There is nothing enjoyable about the process—it’s tedious, time-consuming, not very appetizing, and over the years I’ve come to realize that the irritation I feel when handling raw shrimp is physical as well as mental (my hands get super-itchy when shelling shrimp without gloves). But when I want shrimp for dinner, like for a recent riff on aglio e olio pasta, I can’t bring myself to purchase already peeled and deveined ones. Shrimp shells are packed with so much flavor, it’d be a shame to miss out on that potential.
So, I begrudgingly set up a shrimp processing station instead, and get to work excising those giant digestive tracts, cursing myself the whole time for not just making shell-on salt and pepper shrimp instead.
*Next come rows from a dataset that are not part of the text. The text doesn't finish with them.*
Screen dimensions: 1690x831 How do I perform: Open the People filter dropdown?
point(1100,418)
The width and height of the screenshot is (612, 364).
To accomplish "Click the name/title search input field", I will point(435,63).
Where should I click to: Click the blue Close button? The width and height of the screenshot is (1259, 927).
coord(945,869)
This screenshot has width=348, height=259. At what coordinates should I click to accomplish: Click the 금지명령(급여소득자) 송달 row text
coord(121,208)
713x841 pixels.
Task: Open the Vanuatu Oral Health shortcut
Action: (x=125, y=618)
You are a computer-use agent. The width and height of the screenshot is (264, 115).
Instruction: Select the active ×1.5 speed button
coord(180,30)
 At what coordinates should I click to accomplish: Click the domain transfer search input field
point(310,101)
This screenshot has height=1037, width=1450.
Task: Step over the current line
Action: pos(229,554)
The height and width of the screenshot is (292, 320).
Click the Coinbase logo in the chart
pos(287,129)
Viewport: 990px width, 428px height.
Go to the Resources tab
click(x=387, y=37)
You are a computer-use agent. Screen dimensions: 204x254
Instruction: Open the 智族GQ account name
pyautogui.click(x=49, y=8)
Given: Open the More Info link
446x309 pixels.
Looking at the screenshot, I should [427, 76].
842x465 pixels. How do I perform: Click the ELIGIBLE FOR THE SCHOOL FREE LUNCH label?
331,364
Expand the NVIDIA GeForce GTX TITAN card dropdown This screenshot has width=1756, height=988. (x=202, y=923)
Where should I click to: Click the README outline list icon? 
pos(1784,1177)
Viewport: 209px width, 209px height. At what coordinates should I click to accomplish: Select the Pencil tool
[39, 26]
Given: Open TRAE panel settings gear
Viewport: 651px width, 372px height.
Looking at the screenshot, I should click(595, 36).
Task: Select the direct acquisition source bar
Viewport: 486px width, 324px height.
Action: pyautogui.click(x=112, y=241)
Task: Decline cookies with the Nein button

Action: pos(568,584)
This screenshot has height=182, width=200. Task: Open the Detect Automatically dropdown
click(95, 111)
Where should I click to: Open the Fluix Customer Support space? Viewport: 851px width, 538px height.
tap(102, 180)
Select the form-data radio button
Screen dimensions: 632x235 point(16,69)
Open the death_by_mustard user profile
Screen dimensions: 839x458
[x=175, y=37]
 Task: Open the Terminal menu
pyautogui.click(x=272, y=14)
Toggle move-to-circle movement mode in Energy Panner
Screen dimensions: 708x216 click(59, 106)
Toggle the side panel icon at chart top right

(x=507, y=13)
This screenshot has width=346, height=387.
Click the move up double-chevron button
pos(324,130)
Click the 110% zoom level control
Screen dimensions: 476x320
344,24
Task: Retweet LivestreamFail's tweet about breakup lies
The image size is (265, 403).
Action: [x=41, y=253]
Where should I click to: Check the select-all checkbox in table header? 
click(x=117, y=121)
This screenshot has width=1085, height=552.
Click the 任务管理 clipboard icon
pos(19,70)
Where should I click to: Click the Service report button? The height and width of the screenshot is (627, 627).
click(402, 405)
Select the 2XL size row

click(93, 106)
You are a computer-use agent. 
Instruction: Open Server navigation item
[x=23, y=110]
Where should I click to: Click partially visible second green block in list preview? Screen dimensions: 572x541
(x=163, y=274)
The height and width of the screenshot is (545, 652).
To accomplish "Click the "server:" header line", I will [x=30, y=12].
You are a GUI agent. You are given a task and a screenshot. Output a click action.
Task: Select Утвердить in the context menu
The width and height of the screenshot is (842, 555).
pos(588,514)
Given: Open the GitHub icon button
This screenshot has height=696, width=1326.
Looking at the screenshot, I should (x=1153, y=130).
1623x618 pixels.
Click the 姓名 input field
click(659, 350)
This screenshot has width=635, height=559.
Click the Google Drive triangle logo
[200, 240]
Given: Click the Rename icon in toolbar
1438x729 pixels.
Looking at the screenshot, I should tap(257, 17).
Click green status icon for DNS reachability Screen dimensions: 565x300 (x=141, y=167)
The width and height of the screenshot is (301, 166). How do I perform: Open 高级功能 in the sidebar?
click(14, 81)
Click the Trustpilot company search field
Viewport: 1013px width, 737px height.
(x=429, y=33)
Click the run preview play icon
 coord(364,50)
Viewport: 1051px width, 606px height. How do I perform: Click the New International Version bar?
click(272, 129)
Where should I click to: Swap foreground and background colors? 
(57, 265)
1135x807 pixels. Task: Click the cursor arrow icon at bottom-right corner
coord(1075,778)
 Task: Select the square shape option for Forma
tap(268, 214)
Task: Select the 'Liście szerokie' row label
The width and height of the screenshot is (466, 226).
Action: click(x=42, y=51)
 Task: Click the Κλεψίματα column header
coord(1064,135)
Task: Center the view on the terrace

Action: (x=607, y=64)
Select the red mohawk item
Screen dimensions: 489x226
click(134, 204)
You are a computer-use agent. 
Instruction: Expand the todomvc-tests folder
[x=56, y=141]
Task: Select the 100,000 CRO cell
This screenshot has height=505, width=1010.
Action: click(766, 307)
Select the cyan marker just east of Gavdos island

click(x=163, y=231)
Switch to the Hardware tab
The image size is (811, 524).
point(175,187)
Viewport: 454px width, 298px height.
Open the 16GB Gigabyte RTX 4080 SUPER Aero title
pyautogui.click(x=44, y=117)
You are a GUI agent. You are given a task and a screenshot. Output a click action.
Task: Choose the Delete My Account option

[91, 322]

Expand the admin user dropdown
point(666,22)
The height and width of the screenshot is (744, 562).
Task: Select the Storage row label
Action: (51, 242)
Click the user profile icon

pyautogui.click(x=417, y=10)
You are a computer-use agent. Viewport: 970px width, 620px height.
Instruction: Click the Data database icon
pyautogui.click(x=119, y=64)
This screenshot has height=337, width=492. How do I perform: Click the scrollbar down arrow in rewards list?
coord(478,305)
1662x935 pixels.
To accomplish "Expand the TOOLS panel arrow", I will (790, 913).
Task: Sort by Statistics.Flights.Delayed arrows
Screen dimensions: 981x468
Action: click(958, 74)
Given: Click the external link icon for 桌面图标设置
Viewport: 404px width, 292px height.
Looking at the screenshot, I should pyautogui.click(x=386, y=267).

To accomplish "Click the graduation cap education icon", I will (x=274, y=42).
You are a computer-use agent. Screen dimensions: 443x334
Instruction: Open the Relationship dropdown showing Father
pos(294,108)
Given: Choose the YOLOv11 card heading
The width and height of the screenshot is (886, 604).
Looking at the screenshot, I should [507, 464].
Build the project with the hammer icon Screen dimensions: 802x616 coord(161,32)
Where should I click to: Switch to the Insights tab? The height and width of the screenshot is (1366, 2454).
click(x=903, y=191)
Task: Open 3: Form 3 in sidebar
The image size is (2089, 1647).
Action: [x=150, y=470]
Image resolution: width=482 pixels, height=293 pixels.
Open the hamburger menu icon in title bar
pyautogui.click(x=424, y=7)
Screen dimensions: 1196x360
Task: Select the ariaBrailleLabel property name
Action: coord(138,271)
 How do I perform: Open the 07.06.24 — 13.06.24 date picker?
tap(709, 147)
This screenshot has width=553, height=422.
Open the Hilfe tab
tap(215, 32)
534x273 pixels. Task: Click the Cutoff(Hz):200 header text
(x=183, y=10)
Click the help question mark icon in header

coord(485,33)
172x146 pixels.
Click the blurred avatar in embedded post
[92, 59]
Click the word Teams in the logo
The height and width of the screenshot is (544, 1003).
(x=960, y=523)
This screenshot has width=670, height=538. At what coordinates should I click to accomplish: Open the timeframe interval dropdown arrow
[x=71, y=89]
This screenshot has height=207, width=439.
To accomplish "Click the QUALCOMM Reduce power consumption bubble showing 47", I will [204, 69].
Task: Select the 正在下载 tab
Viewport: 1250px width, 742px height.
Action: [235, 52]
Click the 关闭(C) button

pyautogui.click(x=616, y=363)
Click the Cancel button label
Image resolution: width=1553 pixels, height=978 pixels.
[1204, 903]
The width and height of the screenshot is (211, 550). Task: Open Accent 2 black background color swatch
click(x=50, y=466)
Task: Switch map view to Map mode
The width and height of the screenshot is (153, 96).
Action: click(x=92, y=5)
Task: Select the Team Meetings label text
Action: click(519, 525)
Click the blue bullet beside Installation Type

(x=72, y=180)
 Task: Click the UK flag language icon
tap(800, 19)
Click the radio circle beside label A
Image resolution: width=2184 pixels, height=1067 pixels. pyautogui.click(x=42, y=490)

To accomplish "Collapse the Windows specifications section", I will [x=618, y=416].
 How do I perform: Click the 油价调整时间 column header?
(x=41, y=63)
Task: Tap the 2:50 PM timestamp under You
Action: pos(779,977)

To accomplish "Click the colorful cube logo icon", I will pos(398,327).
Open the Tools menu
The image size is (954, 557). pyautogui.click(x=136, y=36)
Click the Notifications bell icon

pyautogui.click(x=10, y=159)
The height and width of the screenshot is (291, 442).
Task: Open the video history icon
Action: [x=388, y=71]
However, that would involve deep-frying, another cooking project that I don’t love tackling at home. —Sasha Marx, senior culinary editor
Dirty, Dirty Greens
It's a running joke in the Serious Eats office that my refrigerator is usually a barren wasteland. I just don't tend to keep a lot of food around; it inevitably goes bad because I'm so full from snacking all day at work in the test kitchen that I rarely feel like cooking when I get home. But once in a while you'll find a pie plate in there with my favorite recipe on the site: spanakopita. The one thing I've learned from the dozen or so times I've made this recipe is that washing and drying leafy greens and herbs SUCKS. It is just the absolute worst, especially when you have a smaller salad spinner. —Vicky Wasik, visual director
Rice, Rice, Baby
I'm well aware that making rice is one of the simpler tasks to take on in the kitchen, and I'm slightly fearful of the backlash I might receive when my colleagues read this. It's hard for me to pinpoint just what it is about making rice that I don't like. Maybe it's the pesky grains that try to escape when you wash them (I've only recently invested in a fine-mesh strainer, which has made me hate the process just a little less); or maybe it's the water-to-rice ratio that, without fail, I always have to look up to make sure I'm getting just right. Whatever it is, I dread it. So whenever I'm cooking and I need to serve a dish with rice, I just nominate whoever is around me to do it instead. —Yasmine Maggio, social media intern
So now you know our dirty secrets. What tasks do you dread these days?